▸ What you should do: Render each line of the material below as a JSON array of strings, one string per line, with blank lines skipped. Leave out the pictures.

▸ Exercise input:
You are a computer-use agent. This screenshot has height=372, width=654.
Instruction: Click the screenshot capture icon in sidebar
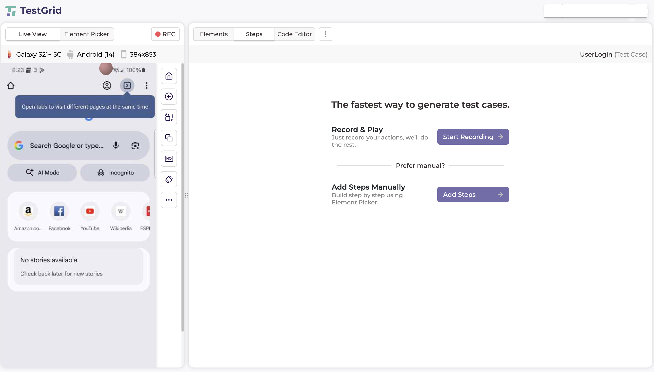coord(169,117)
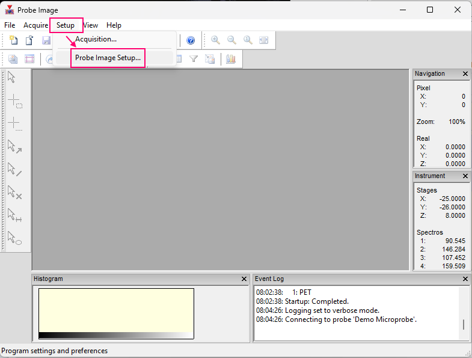Viewport: 472px width, 358px height.
Task: Close the Navigation panel
Action: pos(465,74)
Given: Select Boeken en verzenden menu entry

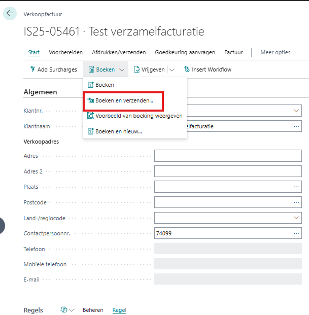Looking at the screenshot, I should (x=124, y=101).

▸ Correct output:
[
  "You are a computer-use agent. This screenshot has height=372, width=654.",
  "Instruction: Click the screenshot capture icon in sidebar",
  "coord(169,117)",
  "Viewport: 472px width, 358px height.",
  "Task: Close the Navigation panel",
  "Action: pos(465,74)",
  "Given: Select Boeken en verzenden menu entry",
  "Looking at the screenshot, I should (x=124, y=101)."
]